Using focused pharmacovigilance for ensuring patient safety against antileishmanial drugs in Bangladesh's National Kala-azar Elimination Programme.Infect Dis Poverty. 2018 Aug 13; 7(1):80.ID
Adverse effects of antileishmanial drugs can affect patients' quality of life and adherence to therapy for visceral leishmaniasis (VL) and post-kala-azar dermal leishmaniasis (PKDL). In Bangladesh, there are 26 treatment centers that manage leishmaniasis cases coming from 100 endemic upazilas (subdistricts) of 26 districts (these include VL, PKDL, treatment failure, and relapse VL and cutaneous leishmaniasis cases). This study aimed to investigate the feasibility of using focused pharmacovigilance for VL (VLPV) in Bangladesh's National Kala-azar Elimination Programme for the early detection and prevention of expected and unexpected adverse drug reactions (ADRs).
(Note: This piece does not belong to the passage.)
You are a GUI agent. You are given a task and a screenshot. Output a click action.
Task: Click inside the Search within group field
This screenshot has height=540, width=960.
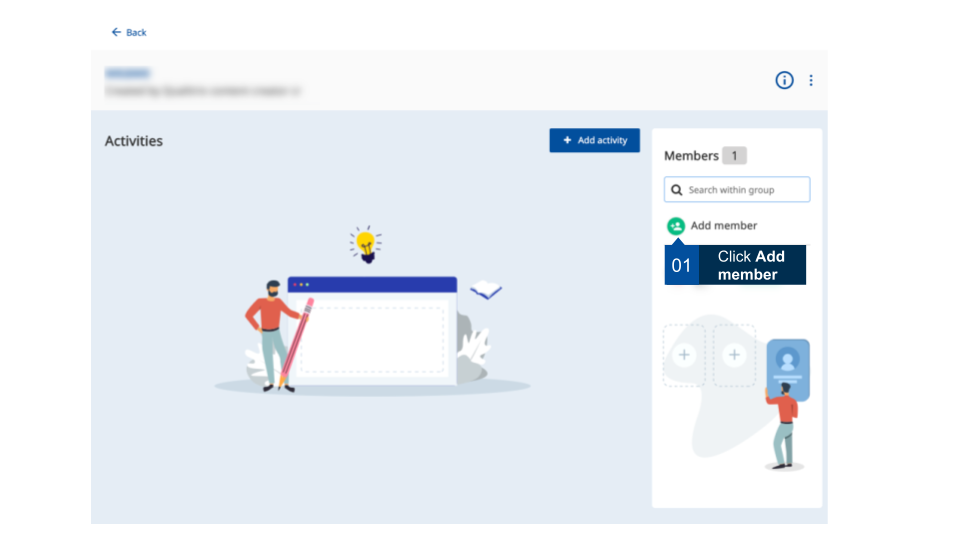[x=746, y=190]
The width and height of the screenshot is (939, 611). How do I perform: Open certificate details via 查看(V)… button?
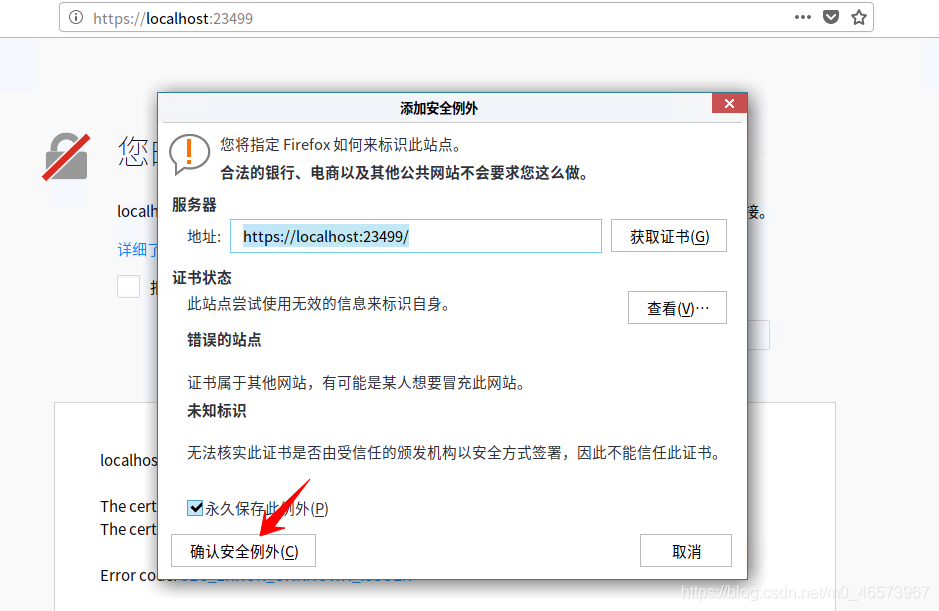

This activity has been going on since December 2014. Activity area includes secondary public hospital or Upazila health complex (UHC) in hundred sub districts and Surya Kanta Kala-azar Research Center (SKKRC) in Mymensingh District, a specialized center for management of complicated VL and PKDL cases. Communicable Disease Control (CDC) of the Directorate General of Health Services (DGHS) assigned twenty five of hundred UHCs and SKKRC (total 26) as treatment centers depending on their suitable geographical location. This was implemented for better management of VL cases with Liposomal Amphotericin B (AmBisome®) to ensure patient convenience and proper utilization of this expensive donated drug. A VLPV expert committee and a UHC VLPV team were established, an operational manual and pharmacovigilance report forms were developed, training and refresher training of health personnel took place at UHCs and at the central level, collected information such as patient data including demographics, treatment history and response, adverse events were analyzed. This report includes information for the period from December 2014 to December 2016.
From December 2014 to December 2016, 1327 leishmaniasis patients were treated and 1066 (80%) were available for VLPV. Out of these, 57, 33, 9, and 1% were new VL, PKDL, VL relapse, and other cases, respectively. Liposomal amphotericin B was mostly used (82%) for case management, followed by miltefosine (20%) and paromomycin (3%). Out of the 1066 patients, 26% experienced ADRs. The most frequent ADR was fever (17%, 176/1066), followed by vomiting (5%, 51/1066). Thirteen serious adverse events (SAEs) (eight deaths and five unexpected SAEs) were observed. The expert committee assessed that three of the deaths and all unexpected SAEs were possibly related to treatment. Out of the five unexpected SAEs, four were miltefosine-induced ophthalmic complications and the other was an AmBisome®-induced avascular necrosis of the nasal alae. The Directorate General of the Drug Administration entered the ADRs into the World Health Organization Uppsala Monitoring Centre (WHO-UMC) VigiFlow database.
This study found that VLPV through NKEP is feasible and should be continued as a routine activity into the public health system of Bangladesh to ensure patient safety against anti-leishmanial drugs.